How You Can Be Left Alone … Forever

How You Can Be Left Alone … Forever November 14, 2023

There is a George MacDonald quote making its way around social media these days, from his novel Donal Grant, and it goes like this: “Cast away from you that doctrine of devils, that Jesus died to save us from our Father.”  The implication is that it would be monstrous for a father to be so brutal and murderous that his own son would need to sacrifice his life to stop him, the father, from massacring human beings.  And that it would be cruel nonsense for Scripture to inculcate any such view of our heavenly Father.

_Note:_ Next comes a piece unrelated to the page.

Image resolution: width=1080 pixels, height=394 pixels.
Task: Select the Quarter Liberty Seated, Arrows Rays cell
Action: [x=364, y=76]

I am an ardent admirer of MacDonald, and I believe he was a man of exceptional spiritual wisdom.  I have enjoyed many of his books, both fiction as well as his Unspoken Sermons.  But it’s no secret that MacDonald was a universalist, and that he believed that those who rejected Christ would be punished for as long as it took for them to change their minds on the subject.  He viewed God as a loving father who would chastise only for the purpose of converting the unconverted.  Hence MacDonald’s opinion that seeing God as someone who requires the death of His Son (so that unbelievers could be saved from eternal torment) is fiendishly wrongheaded.

This is the problem with universalism.  Without a scripture-rooted and Bible-grounded vision of humanity’s preexistent alienation from God – and the continuation of that alienation forever, absent Christ’s atoning death – without such a view so many of one’s other opinions are apt to wander off the path of orthodoxy.  Universalism is the initial infection that can lead to a wholesale collapse of one’s entire theological system.  Certain wise and infinitely well-meaning persons, who are tenderhearted and wounded into an italicized compassionateness, are susceptible to the infection – their spiritual immune systems are weakened by a disproportionate sympathy that cannot abide the rigors of raw Justice.

But Justice must and will be served, warmed and softened as it is by mercy and equity in the Person of Jesus.  Holy Writ makes it abundantly clear that human beings who ignore or reject the evidence of both Creation and Gospel, will get their wish, and “enjoy” an eternity without the annoying, bothersome presence of God.  If you don’t recognize the Shepherd’s voice, and would rather not be pestered and burdened with His and His Father’s claims, then you will be allowed to follow your own lead, and continue that alienation from Him forever and forever.  In a terrifying sense (and it’s only one facet of the immeasurable diamond), the Lord always gives us what we want, whether it’s ultimately desirable or not.

And just so we’re clear on the scriptural basis for the anti-universalist position, allow me to append the following verses:  Matt 25:31-46, Is 66:24, Dan 12:1-2, Jude 1:7, Rev 21:8, Rom 6:23, 2 Thess 1:9, Matt 10:28, Mark 9:43-48, John 3:36, Rev 20:11-15, Jude 1:13, John 5:29, Mark 16:16, Malachi 4:1, Ps 37:20, Gal 6:8, Hebrews 6:2.

What MacDonald failed to understand thoroughly, I think, is that Jesus’s mercy was His justice, and His justice was His mercy, and the Father’s mercy was His justice, and His justice was His mercy.  There can be justice without mercy, of course, and we are forever blessed that such is not the case in the realms of heavenly counsel.  There, justice is always tempered with equity, and there is never a question of an innocent son being cruelly victimized by a bloodthirsty sire.  Jesus did not throw Himself on a grenade tossed by a lunatic or sadistic father.  The Two of Them, acting in perfect unanimity of purpose and design, with the aid of the Holy Spirit, engaged in a dance of redemption that embodied ideal Justice, while enrobed in the breathtaking garments of Mercy.  And all to save us – not from an irate Father – but from ourselves.